31 August 2011

Bumps in the road

Ok, I've been going back and forth about writing this and have finally decided that this blog is intended to write about our move....and this greatly affects the move. I cant very well continue discussing various aspects of this major change in our life without first addressing this, so I should write. We've had a bit of a bumpy road this past few days with some news we weren't expecting. No, I'm not pregnant...gross.

James' sister is not going to be moving into our house as we had previously arranged. I was panic-stricken at hearing this, though have since channeled my panic into a "get it done now" mentality. Obviously, this requires some context: we own a home in a beautiful part of Ottawa that is hard to get into and therefore we do not want to sell. We were so lucky to get in when we did and the particular factors that made it possible won't come up again. There is also the matter of the entire contents of said home, a perky little Mazda 3 and our cat Penny (yes, Penny Lane....James loves the Beatles in a manner which I can only compare to a bingo lady and her troll dolls). So, we have gone from the comfort of knowing we had to do very minimal packing and no rearranging of the house/car/cat scenario to an entirely diametrically opposed scenario wherein we are emptying the house, selling the car and sending the cat away with the dog.

I know, right? And the app on my iPad indicates that all this must happen in the next 104 days because that's how long it is until we move.

So here's where we stand: this weekend we are going to take the cat and the dog to my parents' house. No, we're not leaving them there yet, but we need to drive the four hours to Oshawa to put our Penny face to face with my Tigger and see how much blood is shed. Tigger is my cat, who lives with my parents and is, from experience, the meanest and toughest cat I've ever met. He adores me and my father and really does detest everyone else. You can only imagine how thrilled I am that we get to send our poor, lazy Penny to the Dove Killer (literally - our neighbourhood dove population rises and falls with his moods....though, I hear he has moved on to bunnies this summer). Here's hoping that by the end of the weekend they're friends because I really can't handle the stress of having Penny live with anyone other than my family at this point.

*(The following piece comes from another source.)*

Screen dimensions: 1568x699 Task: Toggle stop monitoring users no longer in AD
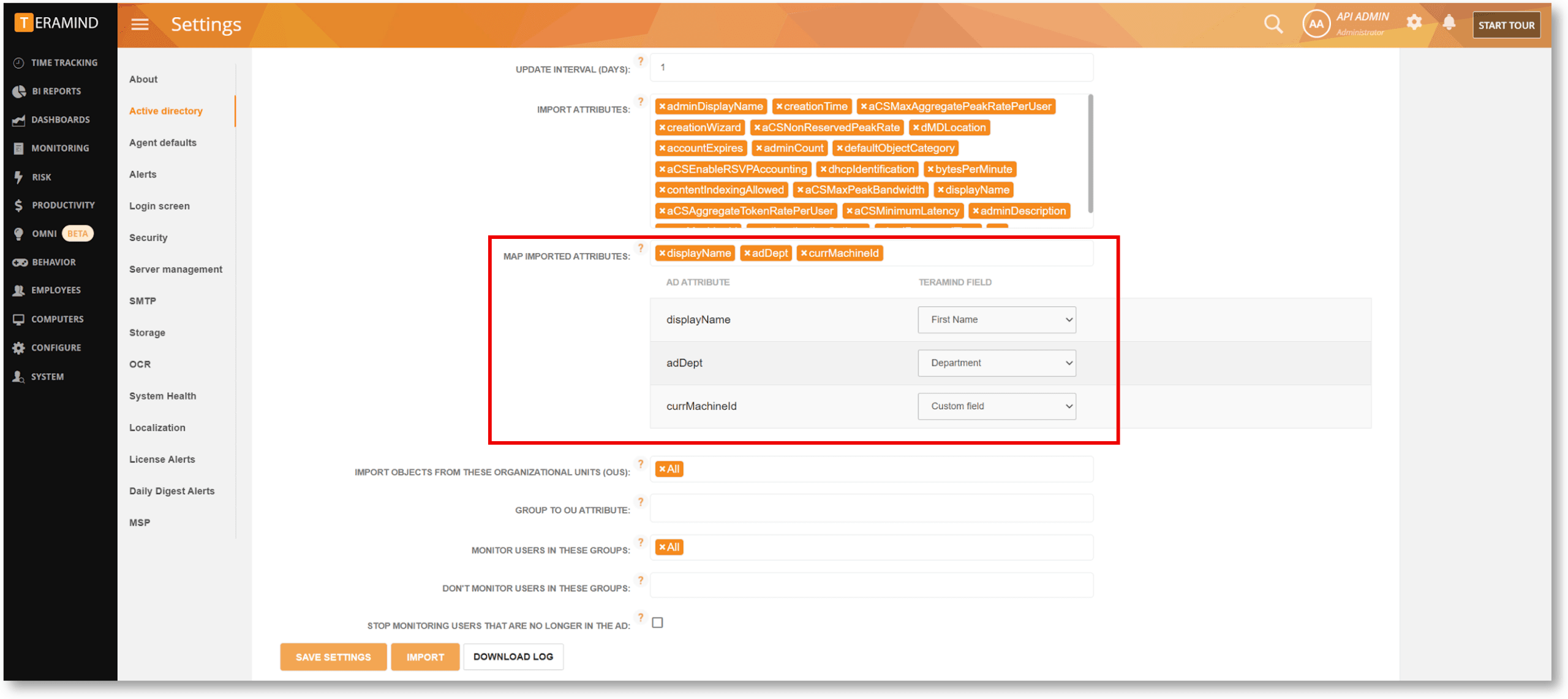[657, 623]
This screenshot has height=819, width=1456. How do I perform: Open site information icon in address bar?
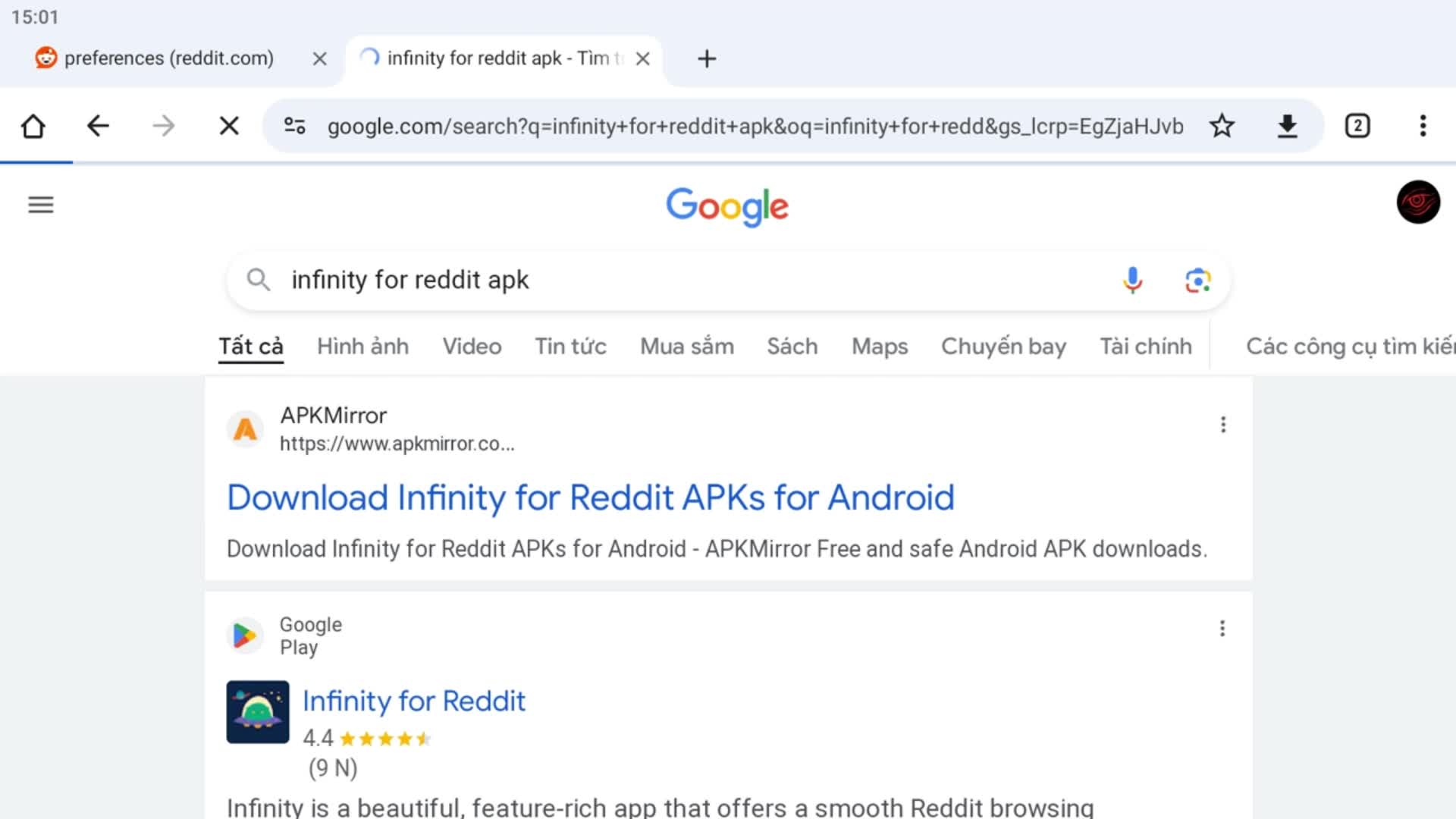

Then there's the house. Let's just say my little T.S.P. strategy is going to have to become far more aggressive. Americans-at-Black-Friday-door-crasher-sales aggressive. Part of going to visit my folks this weekend is being there to help my mother sort our her basement and spare spaces so that she can make room for our entire house full of stuff. Raw deal for my mom, non? After we have some space cleared, it's a matter of taking everything, packing it away and moving it all to Oshawa.

Good times.

And then, of course, there's the car. Well-maintained, reliable and still in remarkable shape. It's being sold. We don't see the point in parking it for two years and since James' sister won't be needing it (our entire motivation for keeping it with the house), it goes. I'm less shattered about this - I don't even drive. It's just one of those newly added items on our to-do list that I wasn't expecting.

At the end of the day, it doesn't really matter, I suppose. We're still going and this is just something we have to deal with to make that happen. Besides, how nice will it be to completely pare down our life? In two years when we open those boxes and unpack what we deemed worthy to keep, we're going to have a house limited in clutter.

My biggest anxiety through all of this is the fact that we have to rent our house. I've never rented a property before and, while I know we are hiring a property management firm, I'm still horrified by what prospective tenants could do to the space I have spent three careful years crafting. I'm mentally (and physically) kissing my damask wallpaper goodbye. I can't see what surviving two years of renters and acknowledge that it will not be here when we return. That's the hardest part. Not knowing what will change and what will be worse off through this ordeal.

If I were 30 years older, I'd have adopted my family's newest slogan, "it is what it is" and have said that a thousand times in the last 48 hours. Sigh. It may be, but it doesn't mean I have to like it.